Ob der Trend dabei wie bisher hin zu unterschiedlichen, auf bestimmte Aufgaben getrimmten Spezialisten gehen wird oder zu menschenähnlichen Alleskönnern, vermag niemand vorherzusagen. Die Vorteile humanoider Roboter, wie sie vor allem in Japan zu immer größerer Perfektion entwickelt werden, liegen für viele Experten allerdings auf der Hand: Der Mensch ist in seiner körperlichen Gestalt optimal an seine Umwelt angepasst. Deshalb fällt es auch Robotern, die dem Menschen dienen sollen, am leichtesten, in dessen Umgebung zurechtzukommen, wenn sie sich ähnlich fortbewegen und verhalten wie er. Ein weiterer Vorzug einer menschenähnlichen Gestalt ist psychologischer Natur: „Der Mensch ist Maschinen gegenüber aufgeschlossener, wenn ihm ihr Erscheinungsbild vertraut ist“, sagt IPA-Forscher Kai Wegener. „ Humanoide Roboter werden daher eher als Partner im alltäglichen Umfeld akzeptiert.“

Dennoch feilen etliche Forscher an völlig anderen Konzepten für künftige Dienstleistungsroboter. Zum Beispiel an so genannten Roboterschwärmen: Sie setzen sich aus einer Vielzahl gleichartiger intelligenter Maschinen zusammen, die sich wie ein Schwarm von Insekten oder Vögeln selbst so organisieren, dass sie gemeinsam sehr komplexe Aufgaben bewältigen können. So entwickeln Wissenschaftler am California Institute of Technology seit einigen Jahren Roboter, die über eine Art „kollektive Intelligenz“ verfügen und ihr Verhalten wie die Individuen in einem Ameisen- oder Termitenstaat koordinieren. Eine Einsatzmöglichkeit für künftige Roboterschwärme bieten zum Beispiel Ölkatastrophen auf dem Meer. Dort könnten schwimmende Roboter-Kolonnen den Ölteppich umzingeln und Barrieren formen, um seine Ausbreitung zu verhindern oder ihn an einen anderen Ort zu transportieren.

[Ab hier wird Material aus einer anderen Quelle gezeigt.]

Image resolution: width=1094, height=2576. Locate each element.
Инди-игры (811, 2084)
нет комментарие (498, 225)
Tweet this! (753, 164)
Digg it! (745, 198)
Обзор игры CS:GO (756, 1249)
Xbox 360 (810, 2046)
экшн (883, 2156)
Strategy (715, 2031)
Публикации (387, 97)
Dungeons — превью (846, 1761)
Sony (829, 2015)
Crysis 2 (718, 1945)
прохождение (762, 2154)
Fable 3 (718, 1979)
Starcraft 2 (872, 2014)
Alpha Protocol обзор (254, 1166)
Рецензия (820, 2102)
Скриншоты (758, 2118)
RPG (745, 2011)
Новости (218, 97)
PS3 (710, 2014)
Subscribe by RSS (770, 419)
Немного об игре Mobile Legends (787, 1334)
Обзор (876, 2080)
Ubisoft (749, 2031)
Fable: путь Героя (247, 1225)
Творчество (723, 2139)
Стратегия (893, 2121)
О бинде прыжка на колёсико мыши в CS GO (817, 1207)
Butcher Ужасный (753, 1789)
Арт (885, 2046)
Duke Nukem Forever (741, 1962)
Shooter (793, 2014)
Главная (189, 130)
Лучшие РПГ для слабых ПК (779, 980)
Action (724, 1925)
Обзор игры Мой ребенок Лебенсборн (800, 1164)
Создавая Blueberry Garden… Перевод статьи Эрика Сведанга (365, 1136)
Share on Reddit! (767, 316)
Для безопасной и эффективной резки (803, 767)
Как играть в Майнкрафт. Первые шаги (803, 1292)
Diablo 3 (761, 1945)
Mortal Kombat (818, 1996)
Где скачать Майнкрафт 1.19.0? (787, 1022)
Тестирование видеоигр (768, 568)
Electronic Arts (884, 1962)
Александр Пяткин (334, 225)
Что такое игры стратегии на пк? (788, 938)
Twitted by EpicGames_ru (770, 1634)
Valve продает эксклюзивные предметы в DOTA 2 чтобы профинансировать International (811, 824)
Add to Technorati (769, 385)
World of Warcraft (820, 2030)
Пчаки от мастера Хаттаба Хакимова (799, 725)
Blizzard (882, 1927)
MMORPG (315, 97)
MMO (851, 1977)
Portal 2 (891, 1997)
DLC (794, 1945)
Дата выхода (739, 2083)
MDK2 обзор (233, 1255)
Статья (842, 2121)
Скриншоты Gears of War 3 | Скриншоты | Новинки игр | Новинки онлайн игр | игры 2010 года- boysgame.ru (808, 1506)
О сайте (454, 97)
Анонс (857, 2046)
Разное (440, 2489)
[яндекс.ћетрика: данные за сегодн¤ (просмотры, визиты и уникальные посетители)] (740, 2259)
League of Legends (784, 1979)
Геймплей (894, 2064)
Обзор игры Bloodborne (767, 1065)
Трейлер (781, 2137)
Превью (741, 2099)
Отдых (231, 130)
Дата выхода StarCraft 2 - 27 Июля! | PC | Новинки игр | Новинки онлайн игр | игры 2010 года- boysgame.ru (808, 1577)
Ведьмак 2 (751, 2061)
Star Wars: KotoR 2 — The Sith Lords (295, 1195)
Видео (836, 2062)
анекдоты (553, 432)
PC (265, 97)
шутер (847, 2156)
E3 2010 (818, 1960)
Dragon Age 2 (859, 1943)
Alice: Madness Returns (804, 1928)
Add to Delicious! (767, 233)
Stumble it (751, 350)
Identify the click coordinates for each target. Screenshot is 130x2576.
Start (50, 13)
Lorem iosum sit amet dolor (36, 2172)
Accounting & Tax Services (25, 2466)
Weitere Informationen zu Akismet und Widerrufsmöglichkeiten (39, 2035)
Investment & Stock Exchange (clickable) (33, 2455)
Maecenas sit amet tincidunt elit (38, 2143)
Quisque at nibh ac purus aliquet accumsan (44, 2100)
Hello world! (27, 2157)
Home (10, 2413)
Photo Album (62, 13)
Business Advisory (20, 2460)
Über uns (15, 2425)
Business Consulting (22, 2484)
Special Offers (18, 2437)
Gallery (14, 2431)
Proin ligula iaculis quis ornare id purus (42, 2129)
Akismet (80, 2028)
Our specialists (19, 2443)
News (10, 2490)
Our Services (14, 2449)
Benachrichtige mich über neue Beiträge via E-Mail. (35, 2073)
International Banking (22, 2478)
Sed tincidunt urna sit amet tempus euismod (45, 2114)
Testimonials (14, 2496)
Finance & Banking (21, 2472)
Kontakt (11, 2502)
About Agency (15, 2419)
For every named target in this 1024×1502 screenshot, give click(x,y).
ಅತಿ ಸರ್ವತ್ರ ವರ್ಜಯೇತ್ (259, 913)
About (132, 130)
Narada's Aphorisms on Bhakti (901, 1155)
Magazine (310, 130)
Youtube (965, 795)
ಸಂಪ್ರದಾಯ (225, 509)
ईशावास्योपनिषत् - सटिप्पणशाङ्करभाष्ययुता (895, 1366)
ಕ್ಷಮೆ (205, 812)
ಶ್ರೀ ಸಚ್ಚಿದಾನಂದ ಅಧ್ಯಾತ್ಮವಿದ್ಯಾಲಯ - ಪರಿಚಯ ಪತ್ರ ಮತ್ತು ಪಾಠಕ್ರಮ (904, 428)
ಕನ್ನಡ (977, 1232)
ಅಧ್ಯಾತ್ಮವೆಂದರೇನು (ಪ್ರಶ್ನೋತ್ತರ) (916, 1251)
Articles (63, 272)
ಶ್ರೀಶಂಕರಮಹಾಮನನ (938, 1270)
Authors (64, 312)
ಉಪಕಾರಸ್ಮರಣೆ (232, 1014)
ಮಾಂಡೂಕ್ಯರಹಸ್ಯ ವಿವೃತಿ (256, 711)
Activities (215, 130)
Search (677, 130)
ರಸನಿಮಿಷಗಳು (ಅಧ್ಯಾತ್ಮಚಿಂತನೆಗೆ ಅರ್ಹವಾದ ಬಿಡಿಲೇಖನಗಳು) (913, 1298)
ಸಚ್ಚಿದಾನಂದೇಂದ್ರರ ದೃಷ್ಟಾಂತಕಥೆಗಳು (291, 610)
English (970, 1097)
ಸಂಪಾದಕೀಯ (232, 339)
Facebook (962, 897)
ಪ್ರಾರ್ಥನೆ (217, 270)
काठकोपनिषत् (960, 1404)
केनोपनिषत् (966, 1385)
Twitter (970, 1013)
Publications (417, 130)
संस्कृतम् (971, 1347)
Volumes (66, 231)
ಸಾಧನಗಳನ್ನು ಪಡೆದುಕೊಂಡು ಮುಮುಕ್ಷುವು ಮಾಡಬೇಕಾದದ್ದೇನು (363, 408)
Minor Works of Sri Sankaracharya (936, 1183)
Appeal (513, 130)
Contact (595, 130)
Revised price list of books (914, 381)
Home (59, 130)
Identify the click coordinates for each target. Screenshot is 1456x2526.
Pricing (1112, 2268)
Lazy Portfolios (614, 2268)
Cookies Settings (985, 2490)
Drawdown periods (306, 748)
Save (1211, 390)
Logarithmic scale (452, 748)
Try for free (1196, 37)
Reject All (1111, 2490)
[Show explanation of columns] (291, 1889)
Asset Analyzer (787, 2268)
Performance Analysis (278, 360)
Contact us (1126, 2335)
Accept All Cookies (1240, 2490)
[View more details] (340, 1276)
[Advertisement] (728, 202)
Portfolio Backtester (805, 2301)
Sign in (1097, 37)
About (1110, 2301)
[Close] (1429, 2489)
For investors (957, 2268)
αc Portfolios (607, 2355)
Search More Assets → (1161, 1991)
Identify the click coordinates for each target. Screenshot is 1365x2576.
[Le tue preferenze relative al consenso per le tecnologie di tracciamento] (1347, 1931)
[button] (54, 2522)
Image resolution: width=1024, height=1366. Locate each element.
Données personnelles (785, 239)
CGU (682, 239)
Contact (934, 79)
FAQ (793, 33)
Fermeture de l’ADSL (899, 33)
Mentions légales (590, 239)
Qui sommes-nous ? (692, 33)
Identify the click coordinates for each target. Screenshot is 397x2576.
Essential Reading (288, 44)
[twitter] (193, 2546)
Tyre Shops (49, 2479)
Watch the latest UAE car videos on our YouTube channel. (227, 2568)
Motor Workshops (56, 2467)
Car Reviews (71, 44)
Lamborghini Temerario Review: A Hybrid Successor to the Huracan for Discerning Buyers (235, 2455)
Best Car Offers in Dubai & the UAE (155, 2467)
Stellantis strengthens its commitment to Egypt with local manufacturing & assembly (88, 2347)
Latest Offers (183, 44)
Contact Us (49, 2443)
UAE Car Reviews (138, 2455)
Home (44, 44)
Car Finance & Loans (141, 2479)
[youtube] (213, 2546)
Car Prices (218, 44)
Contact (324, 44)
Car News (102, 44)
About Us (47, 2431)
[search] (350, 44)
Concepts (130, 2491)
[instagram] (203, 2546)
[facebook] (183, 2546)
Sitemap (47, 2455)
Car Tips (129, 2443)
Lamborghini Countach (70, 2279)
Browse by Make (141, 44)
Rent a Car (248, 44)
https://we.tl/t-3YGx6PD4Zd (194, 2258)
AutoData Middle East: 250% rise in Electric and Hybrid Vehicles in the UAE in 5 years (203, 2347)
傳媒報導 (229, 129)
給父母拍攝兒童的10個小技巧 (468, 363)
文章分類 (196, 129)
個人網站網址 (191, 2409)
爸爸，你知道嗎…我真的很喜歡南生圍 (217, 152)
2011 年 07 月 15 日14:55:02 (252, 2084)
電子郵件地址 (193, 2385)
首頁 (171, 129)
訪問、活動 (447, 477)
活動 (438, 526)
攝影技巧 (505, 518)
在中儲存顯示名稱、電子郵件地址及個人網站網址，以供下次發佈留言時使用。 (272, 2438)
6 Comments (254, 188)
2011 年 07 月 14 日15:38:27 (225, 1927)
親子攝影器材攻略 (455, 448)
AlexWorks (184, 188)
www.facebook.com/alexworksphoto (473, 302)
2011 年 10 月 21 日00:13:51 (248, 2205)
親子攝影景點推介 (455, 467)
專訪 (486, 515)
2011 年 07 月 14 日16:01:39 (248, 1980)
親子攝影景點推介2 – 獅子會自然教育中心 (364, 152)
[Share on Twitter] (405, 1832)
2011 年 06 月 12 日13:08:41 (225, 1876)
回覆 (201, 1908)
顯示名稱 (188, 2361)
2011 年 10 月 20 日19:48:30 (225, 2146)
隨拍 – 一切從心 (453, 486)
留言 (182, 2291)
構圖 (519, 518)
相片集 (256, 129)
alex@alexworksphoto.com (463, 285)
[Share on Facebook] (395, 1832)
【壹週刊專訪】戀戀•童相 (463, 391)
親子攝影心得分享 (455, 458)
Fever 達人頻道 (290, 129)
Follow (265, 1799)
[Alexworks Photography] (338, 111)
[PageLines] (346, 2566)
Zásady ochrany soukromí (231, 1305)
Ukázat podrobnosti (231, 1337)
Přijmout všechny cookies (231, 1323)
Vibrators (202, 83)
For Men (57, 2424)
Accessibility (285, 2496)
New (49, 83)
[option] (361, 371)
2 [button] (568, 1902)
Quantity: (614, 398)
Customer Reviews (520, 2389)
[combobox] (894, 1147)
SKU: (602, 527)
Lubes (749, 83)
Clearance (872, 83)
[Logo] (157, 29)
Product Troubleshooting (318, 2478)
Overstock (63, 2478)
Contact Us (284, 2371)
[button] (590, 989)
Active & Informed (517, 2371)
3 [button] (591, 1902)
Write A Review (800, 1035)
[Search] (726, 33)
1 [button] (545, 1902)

Besonders pfiffig ist eine Idee von Wissenschaftlern am englischen Silsoe Research Institute. So wie der von ihnen entwickelte Rover heute als Gänsehirte dient, sollen in fernerer Zukunft spezielle Tauchroboter ganze Fischschwärme hüten. Zusammen mit ausgesetzten Jungfischen, so die Vision der britischen Forscher, werden sie ins offene Meer hinaus schwimmen, die Fische auf ihren Wanderungen begleiten und schützen, um die Schwärme nach einigen Monaten oder Jahren zu ihrem Ausgangspunkt zurückzubringen. Dort könnten die Fische dann nach Bedarf gefangen werden. ■

Ralf Butscher

Ohne Titel

Hausroboter – Geräte, die selbstständig lästige Arbeiten rund ums Haus ausführen – sollen ihren Besitzern das Leben einfacher und bequemer machen. Mit dem „Automower“ hat der schwedische Haushaltsgeräte-Hersteller Electrolux zum Beispiel dafür gesorgt, dass sich ein Teil der Gartenarbeit wie von alleine erledigt. Der Roboter hält Rasenflächen eigenständig in Schuss.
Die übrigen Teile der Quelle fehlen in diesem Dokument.